= EXERCISE DETAILS =
The listing below should be written out again word for word, please.

= DATA FOR THE TASK =
·····
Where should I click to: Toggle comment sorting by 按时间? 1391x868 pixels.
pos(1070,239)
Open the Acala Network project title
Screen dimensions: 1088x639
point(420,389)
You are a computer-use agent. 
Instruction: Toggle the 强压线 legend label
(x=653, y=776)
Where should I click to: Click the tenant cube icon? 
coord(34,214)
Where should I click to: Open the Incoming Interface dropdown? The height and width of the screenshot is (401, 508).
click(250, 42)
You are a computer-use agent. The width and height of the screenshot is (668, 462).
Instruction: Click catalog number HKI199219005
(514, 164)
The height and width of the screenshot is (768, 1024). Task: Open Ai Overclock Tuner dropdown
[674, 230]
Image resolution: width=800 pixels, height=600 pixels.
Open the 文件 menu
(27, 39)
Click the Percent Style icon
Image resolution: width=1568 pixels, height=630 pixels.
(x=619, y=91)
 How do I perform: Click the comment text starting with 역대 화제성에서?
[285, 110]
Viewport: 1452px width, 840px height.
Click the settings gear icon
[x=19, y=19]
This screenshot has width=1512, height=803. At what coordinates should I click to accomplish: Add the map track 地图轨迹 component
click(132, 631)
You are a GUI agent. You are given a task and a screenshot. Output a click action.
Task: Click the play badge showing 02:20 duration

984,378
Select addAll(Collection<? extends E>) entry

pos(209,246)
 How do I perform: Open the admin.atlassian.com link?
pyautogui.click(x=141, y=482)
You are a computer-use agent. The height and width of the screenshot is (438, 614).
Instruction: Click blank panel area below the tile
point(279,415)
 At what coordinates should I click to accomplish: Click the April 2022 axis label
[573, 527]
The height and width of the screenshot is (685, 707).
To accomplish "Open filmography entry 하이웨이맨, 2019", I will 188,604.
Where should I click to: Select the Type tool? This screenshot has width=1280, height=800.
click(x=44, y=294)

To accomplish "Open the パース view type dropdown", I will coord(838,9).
·····
= RESPONSE FOR THIS EXERCISE =
Where should I click to: Toggle comment sorting by 按时间? 1391x868 pixels.
pos(1070,239)
Open the Acala Network project title
Screen dimensions: 1088x639
point(420,389)
You are a computer-use agent. 
Instruction: Toggle the 强压线 legend label
(x=653, y=776)
Where should I click to: Click the tenant cube icon? 
coord(34,214)
Where should I click to: Open the Incoming Interface dropdown? The height and width of the screenshot is (401, 508).
click(250, 42)
You are a computer-use agent. The width and height of the screenshot is (668, 462).
Instruction: Click catalog number HKI199219005
(514, 164)
The height and width of the screenshot is (768, 1024). Task: Open Ai Overclock Tuner dropdown
[674, 230]
Image resolution: width=800 pixels, height=600 pixels.
Open the 文件 menu
(27, 39)
Click the Percent Style icon
Image resolution: width=1568 pixels, height=630 pixels.
(x=619, y=91)
 How do I perform: Click the comment text starting with 역대 화제성에서?
[285, 110]
Viewport: 1452px width, 840px height.
Click the settings gear icon
[x=19, y=19]
This screenshot has width=1512, height=803. At what coordinates should I click to accomplish: Add the map track 地图轨迹 component
click(132, 631)
You are a GUI agent. You are given a task and a screenshot. Output a click action.
Task: Click the play badge showing 02:20 duration

984,378
Select addAll(Collection<? extends E>) entry

pos(209,246)
 How do I perform: Open the admin.atlassian.com link?
pyautogui.click(x=141, y=482)
You are a computer-use agent. The height and width of the screenshot is (438, 614).
Instruction: Click blank panel area below the tile
point(279,415)
 At what coordinates should I click to accomplish: Click the April 2022 axis label
[573, 527]
The height and width of the screenshot is (685, 707).
To accomplish "Open filmography entry 하이웨이맨, 2019", I will 188,604.
Where should I click to: Select the Type tool? This screenshot has width=1280, height=800.
click(x=44, y=294)

To accomplish "Open the パース view type dropdown", I will coord(838,9).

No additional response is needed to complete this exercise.